StepFun Launches StepAudio 2.5 Realtime Live Voice AI Model


TL;DR

  • Launch: Chinese artificial intelligence company StepFun has launched StepAudio 2.5 Realtime as an AI live voice model for assistants, support bots, and similar interactive tools.
  • Voice Stack: StepFun ties the model to a single audio-in, audio-out design, benchmark claims from testing in April 2026, and WebSocket support for streaming use.
  • Competition: OpenAI, Google, Tencent, and other rivals already ship or preview comparable voice systems, so StepFun enters a crowded category.
  • Data Risk: Public details still do not explain the consent and copyright boundaries behind the voice data used to train the model.

Chinese developer StepFun has launched the StepAudio 2.5 Realtime live voice model for assistants, support bots, and other interactive tools. Developers already compare low-latency systems on turn-taking, responsiveness, and how naturally they hold a conversation, so the release lands in an already crowded field.

StepAudio is presented as an end-to-end real-time speech large language model with persona controls. The launch also ties the system to a design that takes audio in and spits audio out instead of splitting speech recognition, reasoning, and synthesis into separate services. StepAudio also enters the market with Chinese and English support.

StepFun uses “global scene-level tonal setting” to describe part of its tone-control design, and the official page promises “real warmth, real temper, and real personality”. Missing disclosure about training data keeps the copyright accountability question open from the start.

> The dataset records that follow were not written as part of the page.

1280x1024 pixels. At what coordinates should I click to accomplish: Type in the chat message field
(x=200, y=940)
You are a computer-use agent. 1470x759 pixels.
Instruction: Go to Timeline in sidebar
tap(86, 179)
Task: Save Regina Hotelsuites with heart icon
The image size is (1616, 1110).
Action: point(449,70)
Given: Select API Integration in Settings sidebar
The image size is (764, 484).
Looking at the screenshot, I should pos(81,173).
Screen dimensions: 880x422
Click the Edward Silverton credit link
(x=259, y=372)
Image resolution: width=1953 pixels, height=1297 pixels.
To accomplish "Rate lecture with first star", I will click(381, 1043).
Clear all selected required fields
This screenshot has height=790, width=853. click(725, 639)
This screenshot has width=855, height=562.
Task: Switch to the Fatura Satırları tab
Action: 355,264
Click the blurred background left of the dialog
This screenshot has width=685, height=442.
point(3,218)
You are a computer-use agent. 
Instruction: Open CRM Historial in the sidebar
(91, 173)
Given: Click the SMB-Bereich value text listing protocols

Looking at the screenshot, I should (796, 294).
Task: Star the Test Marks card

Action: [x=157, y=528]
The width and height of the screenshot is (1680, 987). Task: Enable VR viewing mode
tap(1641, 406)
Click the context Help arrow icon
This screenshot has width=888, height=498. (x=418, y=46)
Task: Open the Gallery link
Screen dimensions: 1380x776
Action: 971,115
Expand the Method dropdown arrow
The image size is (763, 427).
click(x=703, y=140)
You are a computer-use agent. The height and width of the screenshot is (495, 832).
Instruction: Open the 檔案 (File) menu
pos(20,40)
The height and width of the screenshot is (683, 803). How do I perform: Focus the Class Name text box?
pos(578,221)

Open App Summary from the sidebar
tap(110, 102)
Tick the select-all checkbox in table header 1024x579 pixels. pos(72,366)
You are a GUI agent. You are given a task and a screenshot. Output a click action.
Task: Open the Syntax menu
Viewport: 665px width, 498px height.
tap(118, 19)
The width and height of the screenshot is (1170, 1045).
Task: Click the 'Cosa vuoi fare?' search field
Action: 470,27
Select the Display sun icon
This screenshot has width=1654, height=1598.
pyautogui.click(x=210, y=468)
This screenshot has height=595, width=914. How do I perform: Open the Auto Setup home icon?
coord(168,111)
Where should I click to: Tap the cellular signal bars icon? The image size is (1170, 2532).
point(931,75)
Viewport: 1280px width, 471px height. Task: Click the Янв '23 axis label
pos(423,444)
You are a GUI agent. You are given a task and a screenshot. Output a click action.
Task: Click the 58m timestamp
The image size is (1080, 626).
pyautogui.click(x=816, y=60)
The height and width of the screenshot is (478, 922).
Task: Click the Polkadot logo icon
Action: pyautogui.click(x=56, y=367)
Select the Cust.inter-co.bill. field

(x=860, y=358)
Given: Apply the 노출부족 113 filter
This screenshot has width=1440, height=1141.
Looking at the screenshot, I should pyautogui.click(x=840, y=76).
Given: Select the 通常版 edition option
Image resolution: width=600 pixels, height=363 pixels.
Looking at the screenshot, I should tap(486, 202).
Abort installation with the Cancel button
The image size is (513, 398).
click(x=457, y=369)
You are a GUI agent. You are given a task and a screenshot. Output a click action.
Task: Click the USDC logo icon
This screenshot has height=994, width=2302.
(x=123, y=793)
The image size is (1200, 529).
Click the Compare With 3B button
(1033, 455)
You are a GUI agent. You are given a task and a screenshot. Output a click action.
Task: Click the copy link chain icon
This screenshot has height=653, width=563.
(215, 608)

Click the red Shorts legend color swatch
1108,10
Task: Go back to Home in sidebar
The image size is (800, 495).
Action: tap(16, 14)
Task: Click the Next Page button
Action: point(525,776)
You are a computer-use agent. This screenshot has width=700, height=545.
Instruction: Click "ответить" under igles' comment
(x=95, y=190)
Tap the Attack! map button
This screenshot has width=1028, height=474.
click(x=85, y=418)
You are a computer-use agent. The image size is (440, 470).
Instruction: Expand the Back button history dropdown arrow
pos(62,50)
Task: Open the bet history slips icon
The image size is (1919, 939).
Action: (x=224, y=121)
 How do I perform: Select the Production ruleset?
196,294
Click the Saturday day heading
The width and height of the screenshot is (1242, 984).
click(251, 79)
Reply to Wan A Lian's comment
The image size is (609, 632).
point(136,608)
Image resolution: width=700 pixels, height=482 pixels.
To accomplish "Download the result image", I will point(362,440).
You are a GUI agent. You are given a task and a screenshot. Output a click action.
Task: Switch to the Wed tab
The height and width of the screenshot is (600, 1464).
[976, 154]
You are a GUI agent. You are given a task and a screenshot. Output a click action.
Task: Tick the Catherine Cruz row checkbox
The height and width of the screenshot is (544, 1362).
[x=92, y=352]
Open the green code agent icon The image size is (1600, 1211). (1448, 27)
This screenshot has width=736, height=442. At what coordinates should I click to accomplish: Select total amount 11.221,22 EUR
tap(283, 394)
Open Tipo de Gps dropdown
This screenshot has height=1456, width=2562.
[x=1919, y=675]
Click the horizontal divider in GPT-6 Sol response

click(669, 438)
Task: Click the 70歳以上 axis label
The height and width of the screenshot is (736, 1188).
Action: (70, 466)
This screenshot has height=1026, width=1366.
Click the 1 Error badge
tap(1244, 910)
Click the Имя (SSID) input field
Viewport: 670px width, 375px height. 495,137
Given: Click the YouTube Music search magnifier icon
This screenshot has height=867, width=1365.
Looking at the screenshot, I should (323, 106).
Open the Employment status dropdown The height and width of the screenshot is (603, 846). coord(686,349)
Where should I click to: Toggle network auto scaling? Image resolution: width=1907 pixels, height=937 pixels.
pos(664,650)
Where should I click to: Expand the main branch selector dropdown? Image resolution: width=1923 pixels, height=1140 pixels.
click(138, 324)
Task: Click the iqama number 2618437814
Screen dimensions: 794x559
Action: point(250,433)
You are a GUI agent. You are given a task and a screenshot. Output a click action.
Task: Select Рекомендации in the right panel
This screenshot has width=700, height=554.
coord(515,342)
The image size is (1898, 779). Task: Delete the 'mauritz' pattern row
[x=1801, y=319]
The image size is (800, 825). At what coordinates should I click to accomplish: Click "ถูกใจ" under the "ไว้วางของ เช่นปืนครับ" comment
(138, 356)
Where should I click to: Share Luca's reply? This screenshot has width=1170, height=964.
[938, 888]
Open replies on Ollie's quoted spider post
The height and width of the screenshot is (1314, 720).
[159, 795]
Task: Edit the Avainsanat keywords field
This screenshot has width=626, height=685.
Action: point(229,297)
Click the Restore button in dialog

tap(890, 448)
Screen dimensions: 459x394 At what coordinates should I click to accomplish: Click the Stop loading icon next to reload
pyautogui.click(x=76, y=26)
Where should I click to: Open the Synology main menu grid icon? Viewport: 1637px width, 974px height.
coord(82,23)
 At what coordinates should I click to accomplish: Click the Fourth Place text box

How StepAudio Frames Its Live Voice Stack

Roleplay-specific RLHF sits at the center of StepFun’s pitch for stronger persona stability. Reinforcement learning from human feedback is training tuned by human preference signals, and the method is meant to reduce out-of-character drift during live exchanges.

StepFun expanded more than 10,000 authored personas into a million-scale persona feature matrix and paired that structure with millions of conversational samples. In that setup, a voice agent is meant to keep its role, pacing, and affect aligned across multiple turns instead of resetting after each reply.